:: Work item ::
Restate the listing below with no word altered.

:: Material provided ::

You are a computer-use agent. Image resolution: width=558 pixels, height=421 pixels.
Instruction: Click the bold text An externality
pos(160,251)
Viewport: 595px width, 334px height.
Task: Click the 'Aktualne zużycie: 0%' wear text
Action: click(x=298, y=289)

:: Finished exercise ::
You are a computer-use agent. Image resolution: width=558 pixels, height=421 pixels.
Instruction: Click the bold text An externality
pos(160,251)
Viewport: 595px width, 334px height.
Task: Click the 'Aktualne zużycie: 0%' wear text
Action: click(x=298, y=289)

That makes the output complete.